Leyla Santiago joins UNC Hussman as the inaugural Daniels Executive-in-Residence

 

By Claire Cusick

CNN Correspondent Leyla Santiago joined UNC Hussman as the school’s inaugural Frank A. Daniels Jr. Executive-in-Residence.


In becoming the next Daniels Executive-in-Residence at the UNC Hussman School of Journalism and Media, CNN Correspondent Leyla Santiago is following in the footsteps of her mother and grandmother, both teachers. “It’s something that I feel was in my blood, because some very strong women in my life have tackled the education world and worked with students,” she said. “I have always loved working with interns and helping to play a role in their experience with newsies. All of that plus my own passions and experience are combining in this moment for me.”

The Daniels Executive-in-Residence program was established in 2020 to honor Frank A. Daniels Jr. ’53, the legendary president and publisher of The News & Observer. Daniels served at the helm of the Raleigh-based newspaper for 26 years, creating an extraordinary legacy of leadership and public service.

The program provides students and faculty at UNC Hussman with the opportunity to work with and learn from renowned thought leaders from the field of journalism, media and related professions.

“We are honored to welcome Leyla Santiago back to the Triangle as our inaugural Daniels Executive-in-Residence,” said UNC Hussman Dean Raul Reis. “She knows our local community well, and she brings the experiences and lessons from her extraordinary career to the school’s classrooms and production studio. Our students can learn so much from Leyla’s perspective as a multilingual and multicultural journalist.”

Just a few weeks into her semester as Daniels Executive-in-Residence, Santiago said UNC students had already impressed her with their thoughtful, smart questions about her career. “I’m loving it because this young generation has such solid questions,” she said. “That allows me to be very real about what my journey has been like, understanding that theirs may not be the same.”

Santiago’s journey as a self-described Army brat born in Puerto Rico and growing up in Panama and South Carolina eventually took her to the University of Florida College of Journalism and Communications where she majored in public relations but found her career path at the local ABC affiliate station.

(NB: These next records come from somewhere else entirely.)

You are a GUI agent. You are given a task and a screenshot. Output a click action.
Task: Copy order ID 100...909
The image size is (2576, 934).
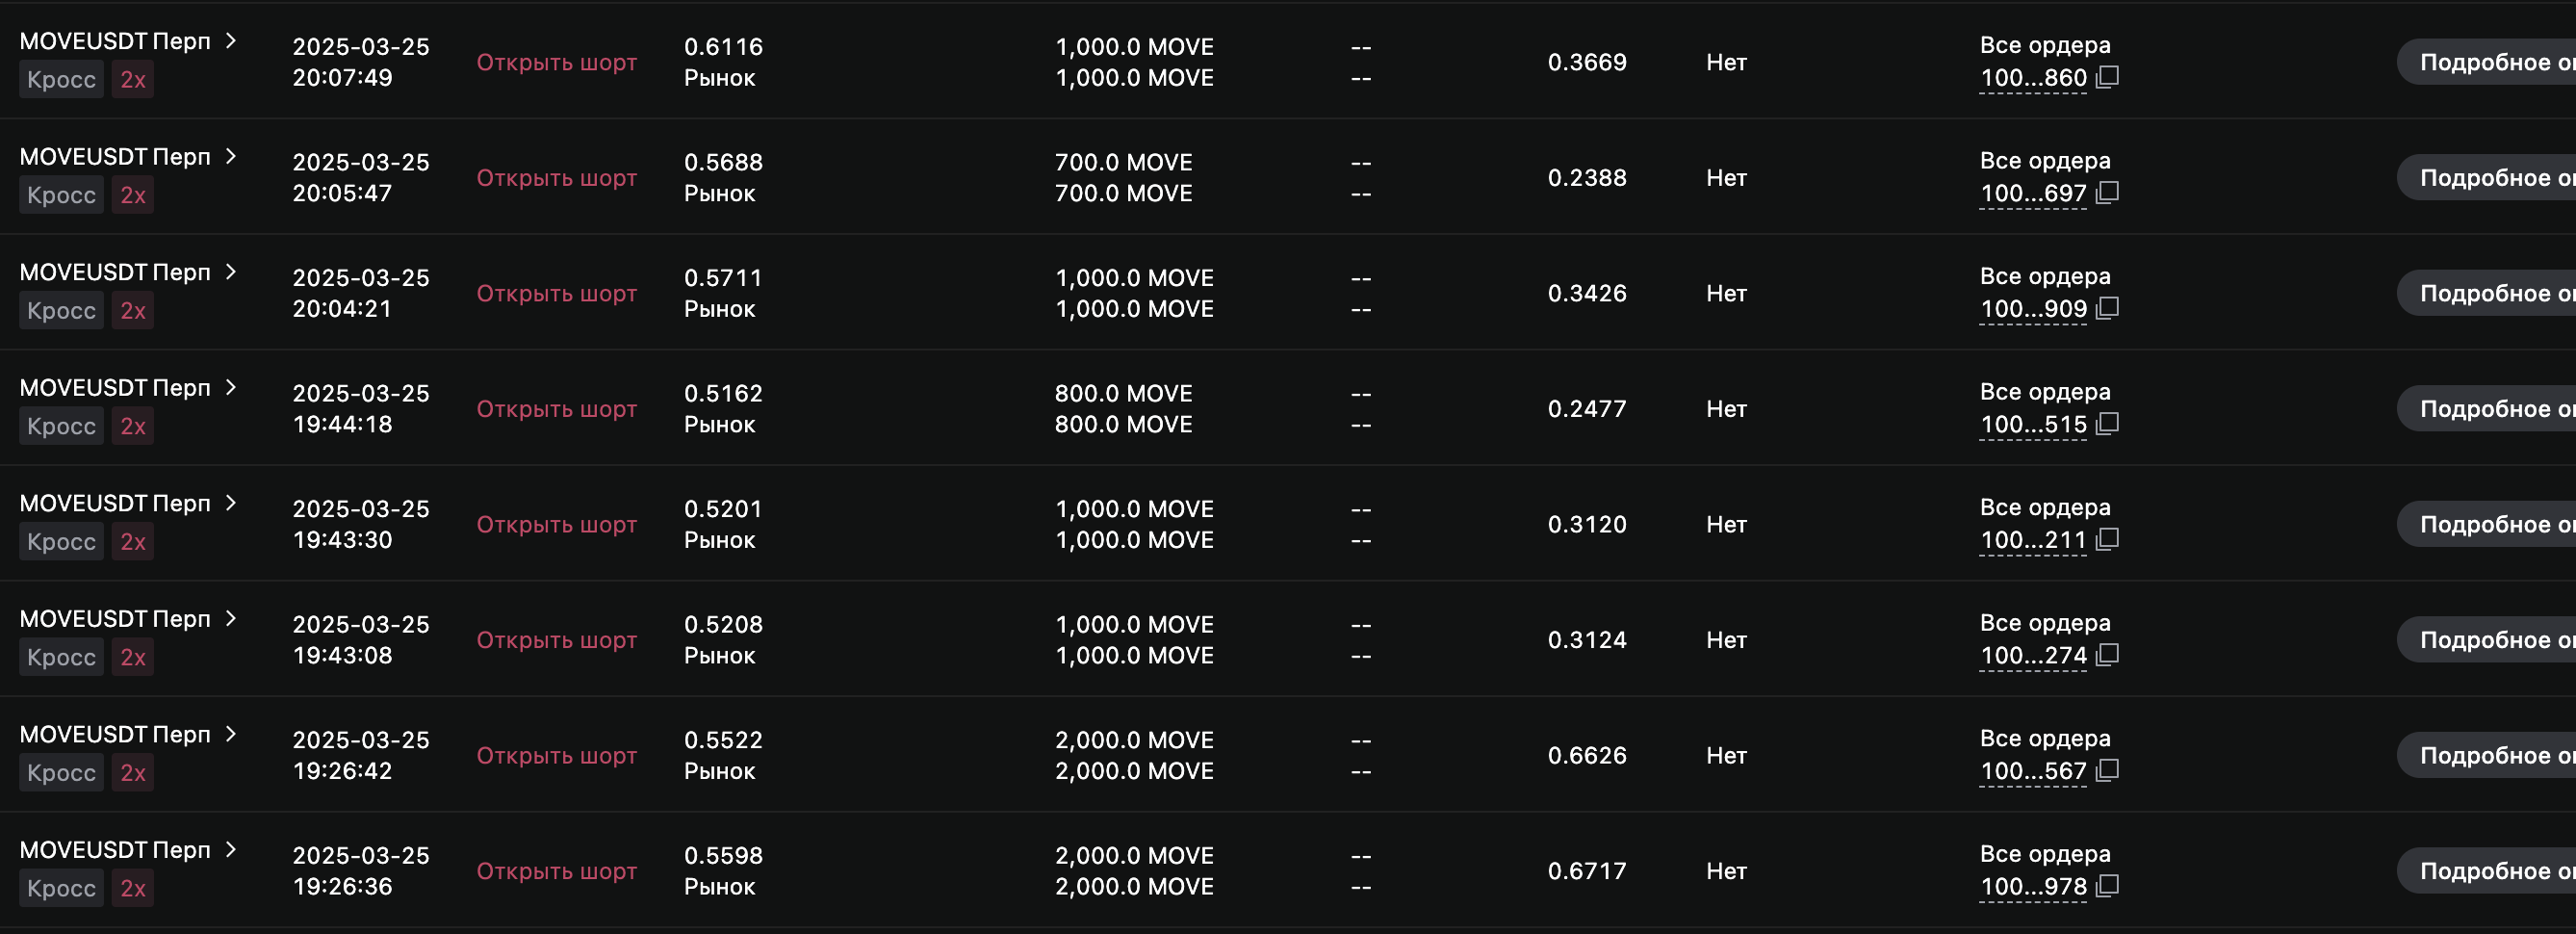point(2107,308)
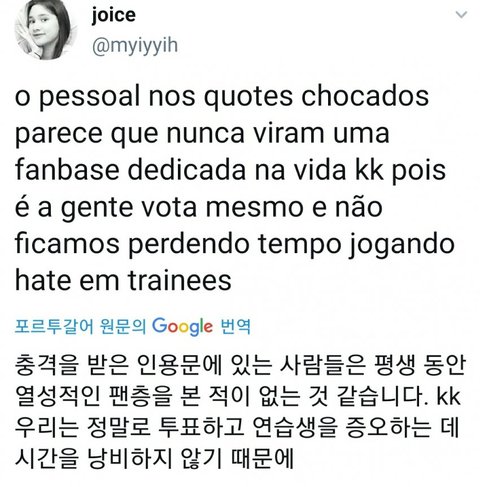Open the tweet options chevron menu
The width and height of the screenshot is (480, 487).
[461, 15]
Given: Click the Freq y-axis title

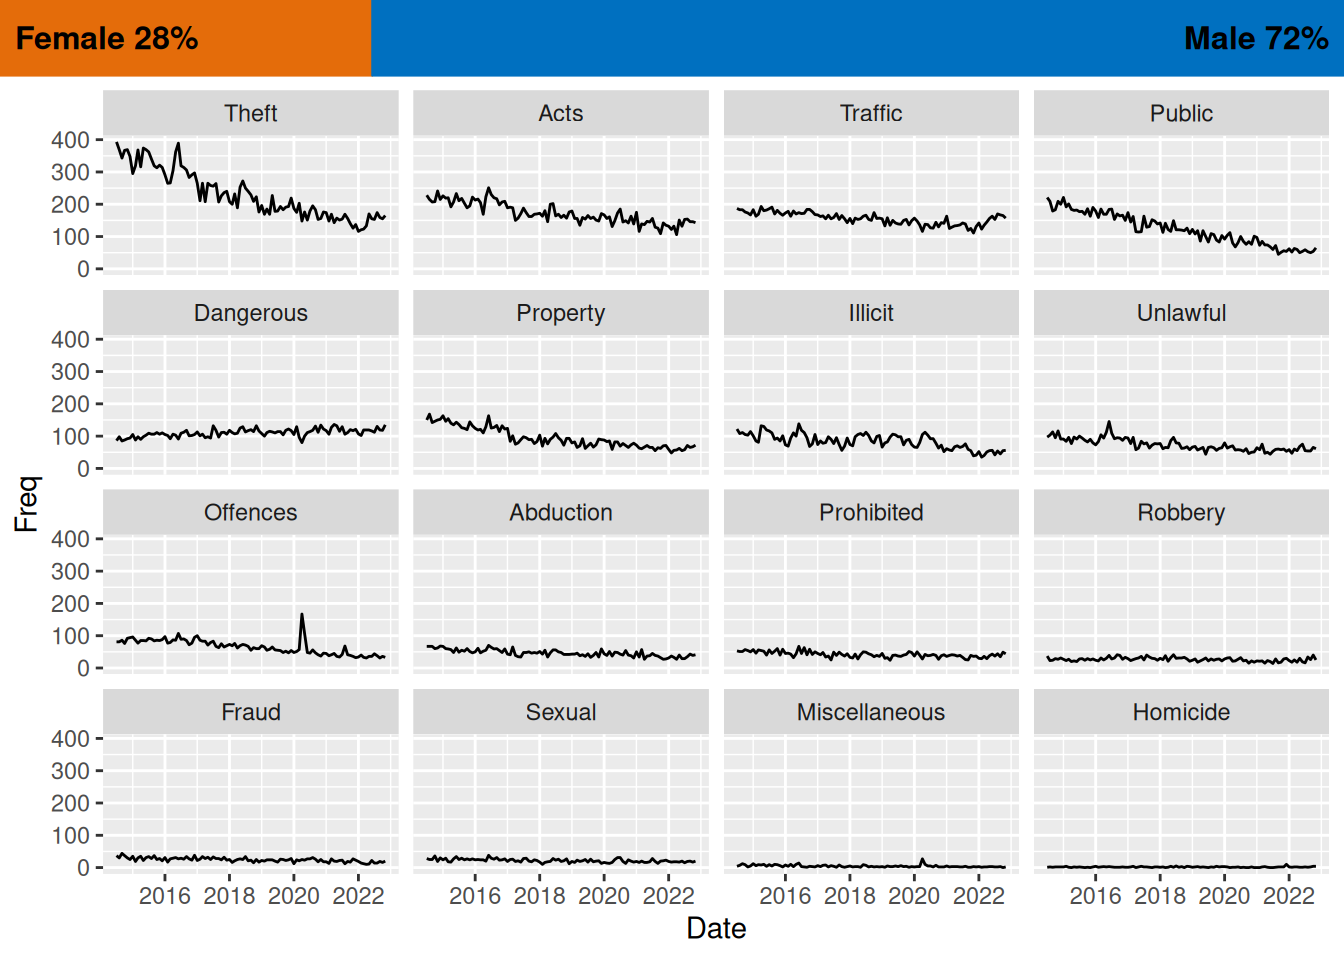Looking at the screenshot, I should tap(27, 504).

She started as an intern, became an employee and kept going – to other local stations in Virginia, Alaska and California before taking a job as a reporter and anchor at WRAL-TV in Raleigh. There she won an Alfred I. duPont-Columbia award for a documentary for The Journey Alone, a 2014 documentary about unaccompanied children crossing the border into the U.S. from Mexico.

In 2016, she became an international correspondent at CNN, covering Latin America from Mexico City. She earned more accolades for her coverage of immigration and the devastation in Puerto Rico following Hurricane Maria in 2017. Her most recent role has been as a national correspondent based in Miami and in Washington, D.C.

At UNC Hussman Santiago is teaching MEJO 490: “Covering and Engaging Latinx Communities.” Santiago said the first third of the course will be reading and discussing the history and diversity of the Latin diaspora. Then students will work on advertising and public relations campaigns, or write stories, aimed at Latinx communities. “I don’t want this to be a history class, but understanding the history and the nuance is step one,” she said. “We have to have that as a foundation before we can go out and cover and engage these communities successfully and responsibly.”

The longtime television news correspondent will also work with students on the production of Carolina Week, the school’s student-produced newscast, that is devoting part of its airtime to Carolina Ahora, the Spanish-language counterpart of the student-led social media show Carolina Now. This will help train students in preparing for possible roles on Spanish-speaking networks such as Telemundo or Univision, Santiago said. “Given the demand for [news delivered in Spanish], it will be a great opportunity for students to deliver on that along with their UNC-Chapel Hill education,” she said. “Our Tar Heels will be able to represent us in that market. The Spanish-speaking community is growing and has such diversity within it. Developing Carolina Ahora addresses what we’re seeing in the real world.”

Santiago said she is enjoying interacting with the students, listening to what they bring to class and sharing her own story. “Hearing what I have learned, my successes and my failures, can perhaps help them achieve what they’re trying to do, even if it’s not exactly the same thing,” she said. “The idea that I get to combine my passion for journalism, my desire to responsibly help this next generation move forward and my love of teaching is inspiring to me. I am so excited to see where this semester goes.”